Am 22. Oktober 2019 fand im feinen Berliner "Hotel Adlon" eine Veranstaltung der islamischen Gemeinde Ahmadiyya Muslim Jamaat statt. Nach Grußworten von Bundestagsabgeordneten und einem Staatsminister bezeichnete deren "Papst" den Atheismus als größte Bedrohung für die westliche Kultur. Das ließ das Institut für Weltanschauungsrecht (ifw) aufhorchen. Es stellte eine Anfrage ans Auswärtige Amt, die Antwort wurde nun veröffentlicht.
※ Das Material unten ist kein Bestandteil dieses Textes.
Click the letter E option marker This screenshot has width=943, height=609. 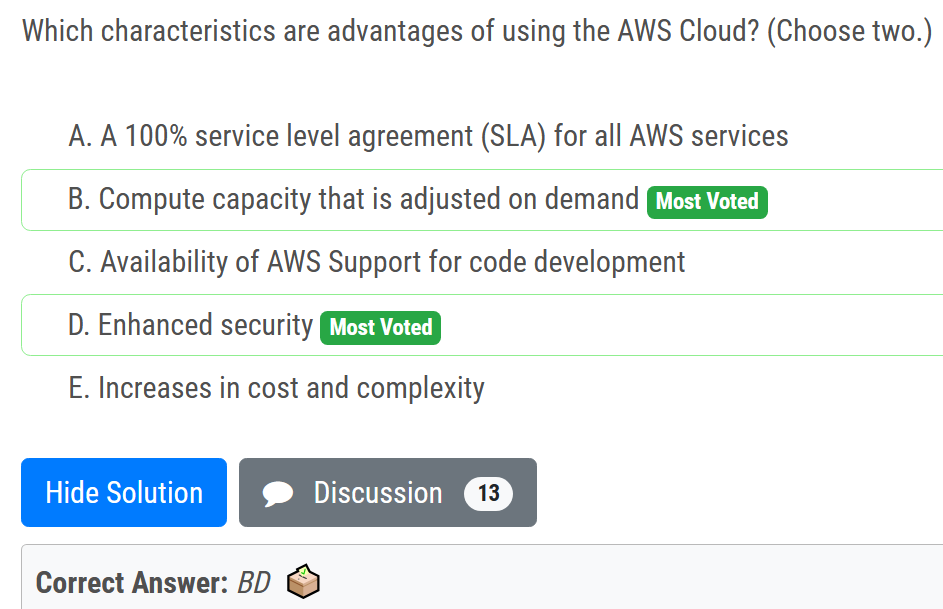pos(78,388)
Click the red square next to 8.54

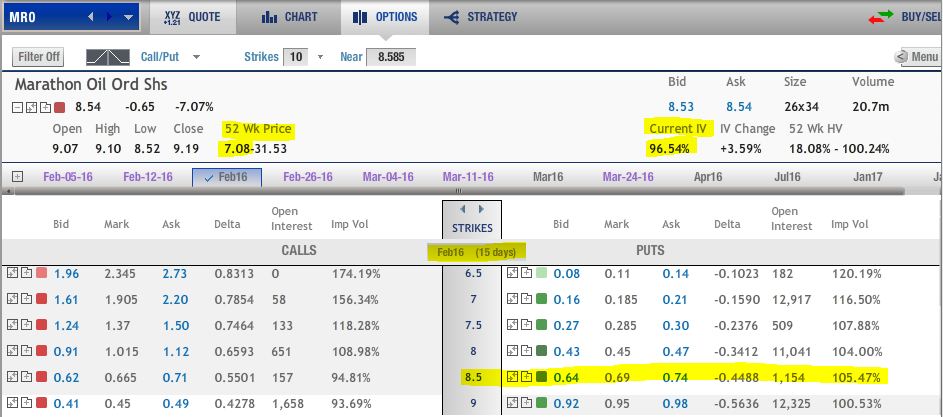pyautogui.click(x=60, y=107)
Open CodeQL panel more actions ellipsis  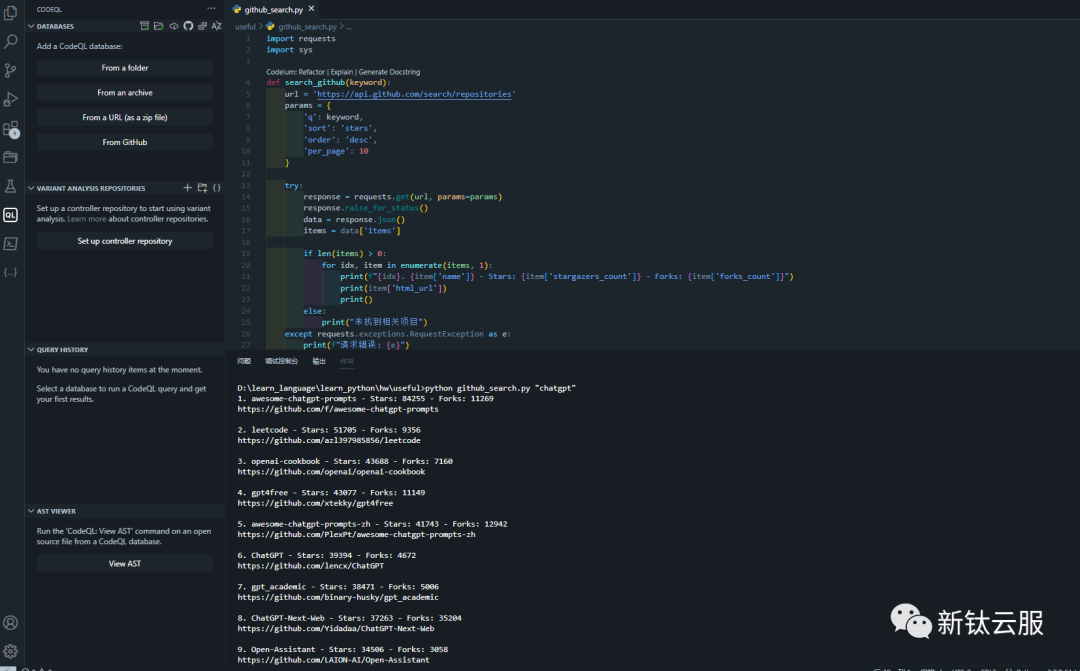[x=211, y=8]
"Wenn in den westlichen Ländern Statistiken erhoben werden, wird deutlich, dass die Menschen der Religion oder dem Glauben an Gott immer weniger zugeneigt sind. Angesichts dessen glaube ich, dass der enorme Zuwachs an Atheismus eine weitaus größere Bedrohung für die westliche Kultur darstellt als der Islam", verkündete Kalif Hadhrat Mirza Masroor Ahmad, Vorsitzender der weltweiten Gemeinde Ahmadiyya Muslim Jamaat, in seiner Rede anlässlich der Veranstaltung "Islam und Europa: Ein Kampf der Kulturen?". "Als muslimischer Religionsführer bin ich der Überzeugung, dass Sie Ihr Erbe und Ihre Kultur schützen sollten, indem Sie Ihre Bemühungen darauf konzentrieren, den Niedergang der Religion aufzuhalten und die Menschen zum Glauben und zur Religion zurückzubringen – sei es zum Christentum, zum Judentum oder zu einem anderen Glauben. Es darf nicht sein, dass im Namen des Fortschritts Werte und moralische Standards, die seit vielen Jahrhunderten Teil der Gesellschaft sind, plötzlich aufgegeben werden", empfahl er der deutschen Politik, wie in einer Pressemitteilung hervorgehoben wurde. Erstere war an diesem Abend durch drei Personen vertreten: Die Bundestagsabgeordneten Frank Heinrich (CDU), Omid Nouripour (Bündnis 90/Die Grünen) und Niels Annen (SPD) waren der Einladung gefolgt; letzterer ist zusätzlich Staatsminister im Auswärtigen Amt.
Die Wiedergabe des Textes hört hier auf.